:: Required task ::
Reproduce the rows below verbatim, everything from the line containing "Viewport: 1590px width, 959px" down to the line containing "coord(511,342)", with both of those lines included.

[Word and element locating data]
———
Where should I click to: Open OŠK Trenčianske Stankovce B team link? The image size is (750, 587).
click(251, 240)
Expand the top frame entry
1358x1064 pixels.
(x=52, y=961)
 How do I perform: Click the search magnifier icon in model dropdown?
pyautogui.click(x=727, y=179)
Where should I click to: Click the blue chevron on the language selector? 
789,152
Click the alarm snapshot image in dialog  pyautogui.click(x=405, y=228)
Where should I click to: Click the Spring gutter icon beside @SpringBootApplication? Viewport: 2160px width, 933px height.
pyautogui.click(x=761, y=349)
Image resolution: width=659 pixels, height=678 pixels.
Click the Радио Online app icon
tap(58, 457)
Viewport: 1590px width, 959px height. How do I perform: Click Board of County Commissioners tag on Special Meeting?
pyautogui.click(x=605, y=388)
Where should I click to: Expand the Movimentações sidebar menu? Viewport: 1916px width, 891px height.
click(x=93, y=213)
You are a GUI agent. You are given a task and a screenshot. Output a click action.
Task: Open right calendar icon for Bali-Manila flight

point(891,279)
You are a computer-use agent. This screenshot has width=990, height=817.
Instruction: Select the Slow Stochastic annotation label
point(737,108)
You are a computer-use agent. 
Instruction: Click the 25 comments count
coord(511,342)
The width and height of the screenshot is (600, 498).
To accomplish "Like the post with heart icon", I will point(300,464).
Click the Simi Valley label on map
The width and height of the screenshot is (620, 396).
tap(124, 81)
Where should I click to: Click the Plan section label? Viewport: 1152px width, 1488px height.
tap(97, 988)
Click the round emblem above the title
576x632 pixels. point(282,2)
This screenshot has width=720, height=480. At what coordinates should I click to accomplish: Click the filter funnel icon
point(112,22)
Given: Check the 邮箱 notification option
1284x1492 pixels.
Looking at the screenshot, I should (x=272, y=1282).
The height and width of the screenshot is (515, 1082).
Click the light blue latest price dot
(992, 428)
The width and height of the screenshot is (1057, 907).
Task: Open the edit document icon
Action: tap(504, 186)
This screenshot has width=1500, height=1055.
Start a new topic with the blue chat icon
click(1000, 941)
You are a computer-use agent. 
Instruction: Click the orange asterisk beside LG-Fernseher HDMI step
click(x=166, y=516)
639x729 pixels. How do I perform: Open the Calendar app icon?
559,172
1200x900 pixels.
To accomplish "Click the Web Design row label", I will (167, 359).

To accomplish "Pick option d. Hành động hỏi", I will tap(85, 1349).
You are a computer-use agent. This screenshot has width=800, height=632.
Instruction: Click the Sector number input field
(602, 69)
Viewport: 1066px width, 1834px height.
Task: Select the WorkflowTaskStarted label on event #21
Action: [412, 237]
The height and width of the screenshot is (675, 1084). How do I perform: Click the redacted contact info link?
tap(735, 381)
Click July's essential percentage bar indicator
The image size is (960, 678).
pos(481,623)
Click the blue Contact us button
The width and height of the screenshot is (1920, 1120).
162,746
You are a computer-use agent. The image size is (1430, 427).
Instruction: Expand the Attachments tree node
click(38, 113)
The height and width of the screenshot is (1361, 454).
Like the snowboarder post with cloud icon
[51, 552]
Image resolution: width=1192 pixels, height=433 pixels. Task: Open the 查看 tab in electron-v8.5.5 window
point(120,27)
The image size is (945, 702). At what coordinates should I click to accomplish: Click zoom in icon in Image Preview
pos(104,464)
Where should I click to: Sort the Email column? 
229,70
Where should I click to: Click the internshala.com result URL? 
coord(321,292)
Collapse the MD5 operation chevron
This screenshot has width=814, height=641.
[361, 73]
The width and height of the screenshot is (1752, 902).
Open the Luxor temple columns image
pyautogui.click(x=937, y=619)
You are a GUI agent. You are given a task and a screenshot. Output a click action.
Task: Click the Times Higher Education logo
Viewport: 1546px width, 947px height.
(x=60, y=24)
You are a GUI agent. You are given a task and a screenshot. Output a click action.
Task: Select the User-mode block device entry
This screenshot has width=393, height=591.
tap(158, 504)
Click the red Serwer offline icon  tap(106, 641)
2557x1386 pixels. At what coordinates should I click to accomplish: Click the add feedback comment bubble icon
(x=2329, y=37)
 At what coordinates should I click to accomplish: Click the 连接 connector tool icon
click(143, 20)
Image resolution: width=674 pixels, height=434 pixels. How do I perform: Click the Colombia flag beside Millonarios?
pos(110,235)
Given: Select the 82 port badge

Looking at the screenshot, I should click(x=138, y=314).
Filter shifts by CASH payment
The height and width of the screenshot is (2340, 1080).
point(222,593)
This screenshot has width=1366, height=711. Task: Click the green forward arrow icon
———
:: Output of the exercise ::
Viewport: 1590px width, 959px height. How do I perform: Click Board of County Commissioners tag on Special Meeting?
pyautogui.click(x=605, y=388)
Where should I click to: Expand the Movimentações sidebar menu? Viewport: 1916px width, 891px height.
click(x=93, y=213)
You are a GUI agent. You are given a task and a screenshot. Output a click action.
Task: Open right calendar icon for Bali-Manila flight

point(891,279)
You are a computer-use agent. This screenshot has width=990, height=817.
Instruction: Select the Slow Stochastic annotation label
point(737,108)
You are a computer-use agent. 
Instruction: Click the 25 comments count
coord(511,342)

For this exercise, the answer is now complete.